If a new federal proposal announced this week requiring Internet providers and Wi-Fi access points to keep records on users for two years becomes law, police would not be the only ones to benefit.
So would individuals and companies bringing civil lawsuits, including the Recording Industry Association of America and other large copyright holders, many of which have lobbied for similar data retention laws in other countries.
When filing lawsuits over suspected online piracy, lawyers for the RIAA and other plaintiffs typically have an Internet Protocol address they hope to link with someone's identity. But if the network operator doesn't retain the logs, the lawsuit can be derailed.

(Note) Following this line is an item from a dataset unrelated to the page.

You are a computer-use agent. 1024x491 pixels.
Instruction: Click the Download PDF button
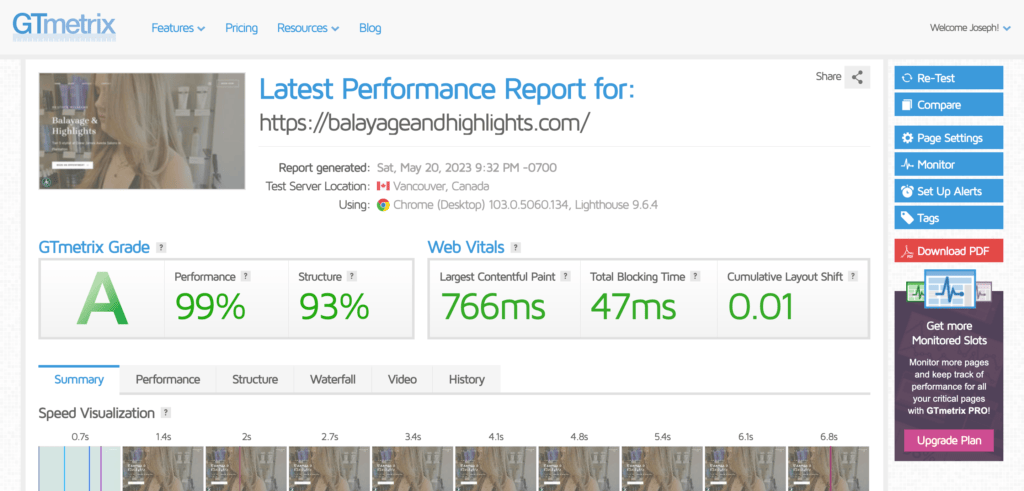947,251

Marc Rotenberg, director of the Electronic Privacy Information Center in Washington, D.C., said the Internet Safety Act would "create new risk" for Internet users and expose them to "possible liability in civil suits and supboena fishing expeditions--it's a terrible idea."
The pair of Texas Republicans who announced the proposal at a press conference on Thursday--Rep. Lamar Smith, the ranking member on the House Judiciary Committee, and Sen. John Cornyn--said it's necessary to protect children online. The Internet's "limitless nature offers anonymity that has opened the door to criminals looking to harm innocent children," Cornyn said.

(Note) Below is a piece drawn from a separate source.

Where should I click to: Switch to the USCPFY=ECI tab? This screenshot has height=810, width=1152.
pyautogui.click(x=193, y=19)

Large copyright holders that are members of the RIAA and the Motion Picture Association of America have supported similar data retention regulations in Europe. They wrote in a 2005 letter to a committee of the European Parliament that "it is essential that service providers retain the relevant data for a reasonable period and that the data can be disclosed for appropriate purposes."

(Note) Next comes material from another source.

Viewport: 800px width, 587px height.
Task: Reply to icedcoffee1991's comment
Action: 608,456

The letter--which argued for a data retention period of at least six months and preferably longer--was signed by Time Warner, Universal Music Group, Walt Disney, Warner Music, Sony Pictures, Sony BMG, and EMI, along with the MPAA and IFPI, the RIAA's international affiliate.
The MPAA and RIAA did not immediately respond to a request for comment on Friday. The FBI referred calls to the Justice Department, which did not comment. Neither of the bill's sponsors, Smith or Cornyn, would comment.
Under the new House and Senate bills, one benefit to companies bringing copyright lawsuits is that universities, schools, libraries, and commercial broadband providers would have to keep records of who's using which IP address for at least two years.
Few universities, which have been targeted by the RIAA as part of their anti-file-sharing campaign, seem to do that. Cornell University's Web site says it "typically keeps these logs 6 months." The University of Nebraska-Lincoln, according to a local newspaper report, keeps logs for a month. When contacted for an earlier CNET News story, Georgetown University refused to disclose how long it kept logs.
In the past, at least, the RIAA has not always filed cases quickly, and would benefit from longer data retention durations. In one 2007 case, the suit was filed in September, even though the IP addresses listed as sources of piracy dated back to February. Another RIAA case against 21 "John Does" at Boston University was filed four months after the alleged infringing activity.
In addition, the millions of American homes with Wi-Fi networks or wired routers would have to keep logs.
Paul Levy, an attorney at the Ralph Nader-founded Public Citizen group who has litigated Internet anonymity cases, says: "I have a Wi-Fi network at home, and i would have no idea how to retain IP information."
"This has a chilling effect on speaking, the fact that your information remains around for such a long time," Levy said.
In an opinion article published in the Dallas Morning News on Thursday, Rep. Smith defended his legislation by saying: "How many times have we seen TV detectives seek call logs of a suspect in order to determine who he has been talking to? What if the telephone companies simply said to the detectives, 'Sorry, we get rid of that information after 24 hours?'"
Two bills have been introduced so far -- S 436 in the Senate and HR 1076 in the House. Each of the bills is titled "Internet Stopping Adults Facilitating the Exploitation of Today's Youth Act," or Internet SAFETY Act.